# Records:
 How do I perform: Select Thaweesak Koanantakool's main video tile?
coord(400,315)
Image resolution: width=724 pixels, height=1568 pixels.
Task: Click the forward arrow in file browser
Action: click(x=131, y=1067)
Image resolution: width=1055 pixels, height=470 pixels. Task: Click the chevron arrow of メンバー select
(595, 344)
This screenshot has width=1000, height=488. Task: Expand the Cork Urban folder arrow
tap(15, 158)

--

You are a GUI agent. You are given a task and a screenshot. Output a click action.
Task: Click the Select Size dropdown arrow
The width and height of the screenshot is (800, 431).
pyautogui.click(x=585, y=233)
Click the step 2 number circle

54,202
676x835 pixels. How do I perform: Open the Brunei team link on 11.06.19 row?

...

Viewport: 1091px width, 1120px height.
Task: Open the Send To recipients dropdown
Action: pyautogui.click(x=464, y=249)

# Work order:
Give back exactly the lines of the listing above that run from the line with "Task: Click the Select Size dropdown arrow" to the line with "676x835 pixels. How", inclusive.

# Response for this exercise:
Task: Click the Select Size dropdown arrow
The width and height of the screenshot is (800, 431).
pyautogui.click(x=585, y=233)
Click the step 2 number circle

54,202
676x835 pixels. How do I perform: Open the Brunei team link on 11.06.19 row?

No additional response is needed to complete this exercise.